= Instructions for the task =
Write out, word for word, the rows below, starting with the row that contains "Viewport: 680px width, 383px height." and continuing through the final row.

= Stored rows =
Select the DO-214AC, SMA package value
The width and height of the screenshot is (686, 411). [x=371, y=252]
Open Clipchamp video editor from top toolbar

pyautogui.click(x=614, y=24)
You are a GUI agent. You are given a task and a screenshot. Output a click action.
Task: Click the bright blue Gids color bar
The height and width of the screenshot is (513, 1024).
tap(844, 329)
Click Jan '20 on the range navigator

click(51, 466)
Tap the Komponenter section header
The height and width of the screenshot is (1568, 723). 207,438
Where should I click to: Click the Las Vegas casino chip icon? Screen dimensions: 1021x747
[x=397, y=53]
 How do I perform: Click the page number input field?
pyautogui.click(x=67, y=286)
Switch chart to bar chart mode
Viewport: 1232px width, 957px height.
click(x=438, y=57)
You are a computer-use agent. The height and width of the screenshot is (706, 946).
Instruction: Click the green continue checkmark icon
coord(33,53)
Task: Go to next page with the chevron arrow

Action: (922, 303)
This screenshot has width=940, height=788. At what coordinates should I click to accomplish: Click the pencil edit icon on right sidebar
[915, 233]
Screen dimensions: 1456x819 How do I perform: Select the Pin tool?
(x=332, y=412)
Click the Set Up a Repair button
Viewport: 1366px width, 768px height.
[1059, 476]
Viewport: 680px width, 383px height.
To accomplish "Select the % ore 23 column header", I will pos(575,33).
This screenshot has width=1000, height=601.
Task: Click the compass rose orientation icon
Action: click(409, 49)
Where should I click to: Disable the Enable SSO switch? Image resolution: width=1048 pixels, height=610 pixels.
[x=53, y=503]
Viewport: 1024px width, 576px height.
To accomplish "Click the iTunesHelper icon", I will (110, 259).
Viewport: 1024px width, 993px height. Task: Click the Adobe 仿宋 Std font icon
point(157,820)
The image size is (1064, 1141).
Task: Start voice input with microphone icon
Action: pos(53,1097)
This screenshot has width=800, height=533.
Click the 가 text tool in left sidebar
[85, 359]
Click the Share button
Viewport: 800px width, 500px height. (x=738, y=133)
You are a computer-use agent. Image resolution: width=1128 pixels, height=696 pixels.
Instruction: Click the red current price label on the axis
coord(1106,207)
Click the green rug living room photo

= Result below =
Viewport: 680px width, 383px height.
To accomplish "Select the % ore 23 column header", I will pos(575,33).
This screenshot has width=1000, height=601.
Task: Click the compass rose orientation icon
Action: click(409, 49)
Where should I click to: Disable the Enable SSO switch? Image resolution: width=1048 pixels, height=610 pixels.
[x=53, y=503]
Viewport: 1024px width, 576px height.
To accomplish "Click the iTunesHelper icon", I will (110, 259).
Viewport: 1024px width, 993px height. Task: Click the Adobe 仿宋 Std font icon
point(157,820)
The image size is (1064, 1141).
Task: Start voice input with microphone icon
Action: pos(53,1097)
This screenshot has width=800, height=533.
Click the 가 text tool in left sidebar
[85, 359]
Click the Share button
Viewport: 800px width, 500px height. (x=738, y=133)
You are a computer-use agent. Image resolution: width=1128 pixels, height=696 pixels.
Instruction: Click the red current price label on the axis
coord(1106,207)
Click the green rug living room photo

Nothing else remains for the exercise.